Atualmente, a licença maternidade é de 120 dias, e é permitido ao pai do bebê faltar ao trabalho por até dois dias para acompanhar consultas médicas e exames complementares durante o período de gravidez de sua esposa ou companheira. "Com a mudança, não haverá limite para a ausência do pai no trabalho. Ele poderá acompanhar todas as consultas, se assim achar necessário. A comprovação à empresa ocorrerá mediante  apresentação de um atestado médico", explica Fabiane.

 

 

Como era e como deverá ficar

 

Sem a alteração da lei, apenas empresas que participam do programa federal "Empresa Cidadã" têm a oportunidade de oferecer a licença maternidade de 180, e também disponibilizam mais 20 dias para os pais. "O projeto não prevê nenhuma mudança no procedimento de encaminhamento do benefício por parte das empresas, que a princípio deve continuar igual", complementa a advogada.

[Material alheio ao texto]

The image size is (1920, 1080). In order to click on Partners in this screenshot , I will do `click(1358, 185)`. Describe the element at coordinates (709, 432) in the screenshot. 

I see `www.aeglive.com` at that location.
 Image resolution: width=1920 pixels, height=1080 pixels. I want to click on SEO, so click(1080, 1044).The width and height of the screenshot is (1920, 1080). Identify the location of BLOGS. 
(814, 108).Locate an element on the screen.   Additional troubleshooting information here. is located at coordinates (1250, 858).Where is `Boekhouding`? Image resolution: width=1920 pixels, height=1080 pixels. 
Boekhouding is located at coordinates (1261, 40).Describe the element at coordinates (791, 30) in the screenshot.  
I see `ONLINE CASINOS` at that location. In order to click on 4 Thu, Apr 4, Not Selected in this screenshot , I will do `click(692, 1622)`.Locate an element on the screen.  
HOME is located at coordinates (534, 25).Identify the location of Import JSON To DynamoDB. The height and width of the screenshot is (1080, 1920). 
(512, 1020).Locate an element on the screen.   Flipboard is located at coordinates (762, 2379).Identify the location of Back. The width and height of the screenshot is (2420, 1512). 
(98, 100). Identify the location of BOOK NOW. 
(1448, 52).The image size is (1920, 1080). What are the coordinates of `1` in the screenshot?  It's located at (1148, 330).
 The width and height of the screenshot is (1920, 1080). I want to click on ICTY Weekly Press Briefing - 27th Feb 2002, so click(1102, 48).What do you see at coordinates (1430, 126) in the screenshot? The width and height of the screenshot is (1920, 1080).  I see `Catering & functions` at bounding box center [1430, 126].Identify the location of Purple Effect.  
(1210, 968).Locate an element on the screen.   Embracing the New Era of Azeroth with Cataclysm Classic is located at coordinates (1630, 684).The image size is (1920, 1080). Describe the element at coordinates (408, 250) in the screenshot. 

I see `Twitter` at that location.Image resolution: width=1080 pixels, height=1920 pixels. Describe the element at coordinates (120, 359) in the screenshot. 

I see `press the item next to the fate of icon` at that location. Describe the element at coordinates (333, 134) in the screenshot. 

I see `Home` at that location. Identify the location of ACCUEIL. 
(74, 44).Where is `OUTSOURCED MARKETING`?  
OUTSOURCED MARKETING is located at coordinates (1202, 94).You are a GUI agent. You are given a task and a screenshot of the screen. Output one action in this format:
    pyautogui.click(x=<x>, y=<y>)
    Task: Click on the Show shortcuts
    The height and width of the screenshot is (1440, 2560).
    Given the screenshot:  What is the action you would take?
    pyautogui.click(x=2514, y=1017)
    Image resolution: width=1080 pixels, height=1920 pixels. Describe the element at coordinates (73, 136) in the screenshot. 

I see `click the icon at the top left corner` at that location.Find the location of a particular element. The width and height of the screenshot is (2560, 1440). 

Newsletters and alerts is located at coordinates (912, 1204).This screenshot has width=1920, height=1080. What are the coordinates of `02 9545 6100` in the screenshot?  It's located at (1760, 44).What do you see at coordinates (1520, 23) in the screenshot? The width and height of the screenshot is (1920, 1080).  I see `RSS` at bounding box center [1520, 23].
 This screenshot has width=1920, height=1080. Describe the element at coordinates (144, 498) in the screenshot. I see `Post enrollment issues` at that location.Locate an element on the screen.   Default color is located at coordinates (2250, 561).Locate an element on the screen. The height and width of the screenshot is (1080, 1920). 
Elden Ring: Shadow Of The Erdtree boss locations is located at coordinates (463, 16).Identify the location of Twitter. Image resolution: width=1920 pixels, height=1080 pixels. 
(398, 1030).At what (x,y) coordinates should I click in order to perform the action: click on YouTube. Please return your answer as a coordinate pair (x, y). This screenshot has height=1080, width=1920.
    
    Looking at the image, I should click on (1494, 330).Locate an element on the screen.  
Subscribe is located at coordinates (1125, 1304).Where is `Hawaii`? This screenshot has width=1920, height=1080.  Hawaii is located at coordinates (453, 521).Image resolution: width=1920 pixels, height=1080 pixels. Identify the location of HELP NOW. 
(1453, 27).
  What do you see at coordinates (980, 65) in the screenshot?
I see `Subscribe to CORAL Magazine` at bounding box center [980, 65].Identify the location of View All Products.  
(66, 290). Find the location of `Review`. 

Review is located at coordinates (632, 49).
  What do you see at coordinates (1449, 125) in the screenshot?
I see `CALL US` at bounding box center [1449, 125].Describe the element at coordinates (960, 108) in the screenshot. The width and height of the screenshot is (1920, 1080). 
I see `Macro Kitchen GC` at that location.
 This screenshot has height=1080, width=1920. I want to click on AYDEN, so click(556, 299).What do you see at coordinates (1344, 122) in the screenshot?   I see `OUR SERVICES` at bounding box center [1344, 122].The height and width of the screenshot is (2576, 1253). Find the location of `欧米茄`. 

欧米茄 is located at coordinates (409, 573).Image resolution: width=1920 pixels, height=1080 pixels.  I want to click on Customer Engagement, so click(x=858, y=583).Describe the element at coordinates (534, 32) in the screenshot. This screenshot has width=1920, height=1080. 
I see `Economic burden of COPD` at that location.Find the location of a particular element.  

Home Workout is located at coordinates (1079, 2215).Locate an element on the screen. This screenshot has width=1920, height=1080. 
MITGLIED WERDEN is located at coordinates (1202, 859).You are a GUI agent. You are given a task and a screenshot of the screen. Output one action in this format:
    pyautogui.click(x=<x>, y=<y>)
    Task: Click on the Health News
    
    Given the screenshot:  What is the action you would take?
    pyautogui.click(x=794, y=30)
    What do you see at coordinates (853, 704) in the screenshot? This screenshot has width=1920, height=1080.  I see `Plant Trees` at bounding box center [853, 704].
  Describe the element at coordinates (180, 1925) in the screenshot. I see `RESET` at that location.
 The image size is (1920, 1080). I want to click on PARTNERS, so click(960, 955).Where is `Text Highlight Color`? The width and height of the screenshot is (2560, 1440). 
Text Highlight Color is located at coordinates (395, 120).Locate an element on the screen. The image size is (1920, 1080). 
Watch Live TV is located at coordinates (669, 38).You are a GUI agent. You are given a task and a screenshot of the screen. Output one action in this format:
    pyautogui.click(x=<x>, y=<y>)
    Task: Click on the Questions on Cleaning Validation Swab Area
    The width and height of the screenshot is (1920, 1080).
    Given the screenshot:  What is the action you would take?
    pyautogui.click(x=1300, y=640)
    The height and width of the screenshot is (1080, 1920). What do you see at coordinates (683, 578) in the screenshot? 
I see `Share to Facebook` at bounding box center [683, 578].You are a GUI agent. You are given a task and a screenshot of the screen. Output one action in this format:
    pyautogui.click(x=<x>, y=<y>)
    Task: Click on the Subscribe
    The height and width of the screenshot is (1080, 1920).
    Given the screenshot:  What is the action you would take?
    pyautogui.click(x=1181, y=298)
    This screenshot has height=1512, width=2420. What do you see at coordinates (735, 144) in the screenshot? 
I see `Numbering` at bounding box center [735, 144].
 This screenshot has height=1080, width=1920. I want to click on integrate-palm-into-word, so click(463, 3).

Já no que se refere a licença paternidade, a Consolidação das Leis do Trabalho (CLT) prevê que após o nascimento do filho, o pai possa se ausentar do trabalho por cinco dias. "Esta regra também não foi alterada. Apenas as empresas participantes do programa Empresa Cidadã que podem oferecer a licença de 20 dias aos pais."

A aprovação no Senado ocorreu nesta semana. Ainda não há prazo para a votação na Câmara. Se aprovado, o projeto de lei passará pela sanção do presidente Michel Temer (MDB), para então entrar em vigor.